#### ENTRIES SUPPLIED ####

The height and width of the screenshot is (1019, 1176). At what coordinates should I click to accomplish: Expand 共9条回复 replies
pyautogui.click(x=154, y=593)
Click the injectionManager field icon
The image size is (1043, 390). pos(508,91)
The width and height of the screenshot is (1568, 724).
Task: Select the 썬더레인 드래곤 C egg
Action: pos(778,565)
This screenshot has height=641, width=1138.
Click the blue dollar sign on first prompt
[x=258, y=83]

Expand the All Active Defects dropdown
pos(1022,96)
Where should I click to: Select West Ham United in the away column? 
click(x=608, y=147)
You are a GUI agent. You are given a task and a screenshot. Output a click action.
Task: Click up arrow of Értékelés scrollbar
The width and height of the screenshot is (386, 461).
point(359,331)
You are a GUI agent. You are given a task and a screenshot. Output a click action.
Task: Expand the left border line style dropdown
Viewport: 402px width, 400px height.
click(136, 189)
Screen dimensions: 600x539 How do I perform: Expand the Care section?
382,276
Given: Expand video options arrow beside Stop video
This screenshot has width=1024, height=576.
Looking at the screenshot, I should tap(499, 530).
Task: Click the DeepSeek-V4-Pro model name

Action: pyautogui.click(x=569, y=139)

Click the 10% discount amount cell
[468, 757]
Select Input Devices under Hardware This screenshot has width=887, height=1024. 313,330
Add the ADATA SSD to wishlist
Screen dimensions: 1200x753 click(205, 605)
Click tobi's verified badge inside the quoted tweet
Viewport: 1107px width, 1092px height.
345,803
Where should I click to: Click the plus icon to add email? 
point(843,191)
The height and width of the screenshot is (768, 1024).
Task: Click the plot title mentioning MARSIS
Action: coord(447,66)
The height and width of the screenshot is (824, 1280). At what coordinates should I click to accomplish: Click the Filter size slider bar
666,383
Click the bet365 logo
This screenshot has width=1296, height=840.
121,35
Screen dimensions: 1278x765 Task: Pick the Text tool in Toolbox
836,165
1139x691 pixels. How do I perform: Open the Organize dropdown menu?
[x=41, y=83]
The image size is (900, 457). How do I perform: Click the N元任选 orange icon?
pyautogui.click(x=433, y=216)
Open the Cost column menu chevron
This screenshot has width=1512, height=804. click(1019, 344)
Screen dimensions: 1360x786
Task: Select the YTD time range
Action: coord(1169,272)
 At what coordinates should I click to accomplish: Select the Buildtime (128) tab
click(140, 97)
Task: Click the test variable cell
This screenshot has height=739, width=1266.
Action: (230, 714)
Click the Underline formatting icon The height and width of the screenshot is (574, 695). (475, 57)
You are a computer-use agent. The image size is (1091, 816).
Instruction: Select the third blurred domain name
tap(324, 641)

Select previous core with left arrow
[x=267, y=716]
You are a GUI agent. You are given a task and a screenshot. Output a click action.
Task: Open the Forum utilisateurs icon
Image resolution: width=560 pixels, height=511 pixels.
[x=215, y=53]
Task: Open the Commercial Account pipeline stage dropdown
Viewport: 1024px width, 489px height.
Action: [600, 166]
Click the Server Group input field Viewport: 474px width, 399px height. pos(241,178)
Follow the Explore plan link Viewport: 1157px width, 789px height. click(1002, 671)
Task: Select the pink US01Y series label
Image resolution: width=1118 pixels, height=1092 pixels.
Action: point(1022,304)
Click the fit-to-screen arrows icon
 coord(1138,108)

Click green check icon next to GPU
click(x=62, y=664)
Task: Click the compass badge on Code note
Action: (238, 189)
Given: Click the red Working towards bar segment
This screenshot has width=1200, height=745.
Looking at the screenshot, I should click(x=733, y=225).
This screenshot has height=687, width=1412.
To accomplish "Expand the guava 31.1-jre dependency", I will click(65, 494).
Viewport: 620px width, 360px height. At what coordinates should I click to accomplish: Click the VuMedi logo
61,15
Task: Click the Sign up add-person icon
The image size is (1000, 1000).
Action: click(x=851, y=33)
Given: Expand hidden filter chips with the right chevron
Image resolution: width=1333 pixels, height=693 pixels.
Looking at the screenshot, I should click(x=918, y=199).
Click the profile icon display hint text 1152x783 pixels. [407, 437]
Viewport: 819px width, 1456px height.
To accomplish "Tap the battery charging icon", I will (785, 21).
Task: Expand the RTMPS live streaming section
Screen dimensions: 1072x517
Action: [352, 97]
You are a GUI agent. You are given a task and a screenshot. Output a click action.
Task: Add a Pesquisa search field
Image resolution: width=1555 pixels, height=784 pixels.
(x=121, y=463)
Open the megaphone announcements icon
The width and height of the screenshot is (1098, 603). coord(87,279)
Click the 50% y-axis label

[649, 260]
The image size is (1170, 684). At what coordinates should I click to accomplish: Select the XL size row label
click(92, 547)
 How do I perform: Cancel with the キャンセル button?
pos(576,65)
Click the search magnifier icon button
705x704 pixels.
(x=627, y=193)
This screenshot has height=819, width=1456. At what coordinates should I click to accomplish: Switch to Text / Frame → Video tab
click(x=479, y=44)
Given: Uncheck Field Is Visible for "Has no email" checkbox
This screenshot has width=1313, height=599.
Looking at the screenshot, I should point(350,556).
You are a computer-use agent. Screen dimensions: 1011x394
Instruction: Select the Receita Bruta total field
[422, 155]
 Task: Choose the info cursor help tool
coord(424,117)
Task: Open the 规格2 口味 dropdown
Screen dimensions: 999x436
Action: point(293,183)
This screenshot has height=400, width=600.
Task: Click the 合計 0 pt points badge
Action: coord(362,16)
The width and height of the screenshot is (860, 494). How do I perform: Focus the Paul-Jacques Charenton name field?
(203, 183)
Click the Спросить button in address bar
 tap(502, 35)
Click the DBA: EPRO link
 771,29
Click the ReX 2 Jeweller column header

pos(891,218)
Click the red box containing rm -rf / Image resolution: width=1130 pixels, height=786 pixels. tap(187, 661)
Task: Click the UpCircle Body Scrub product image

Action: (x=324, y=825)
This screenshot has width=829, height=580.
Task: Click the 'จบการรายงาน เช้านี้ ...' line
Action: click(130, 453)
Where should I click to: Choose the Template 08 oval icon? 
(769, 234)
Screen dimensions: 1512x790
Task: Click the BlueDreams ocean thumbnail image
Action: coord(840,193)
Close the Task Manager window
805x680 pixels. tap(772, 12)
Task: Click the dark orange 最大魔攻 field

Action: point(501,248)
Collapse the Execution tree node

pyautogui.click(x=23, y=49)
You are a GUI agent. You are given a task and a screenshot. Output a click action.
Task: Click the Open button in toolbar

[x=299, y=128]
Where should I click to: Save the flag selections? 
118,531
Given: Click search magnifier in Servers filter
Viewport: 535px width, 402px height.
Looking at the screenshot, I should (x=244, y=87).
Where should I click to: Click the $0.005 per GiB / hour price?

####

TASK OBJECTIVE: Answer only with the count of lines in the records that include the string "computer".

ANSWER SECTION: 2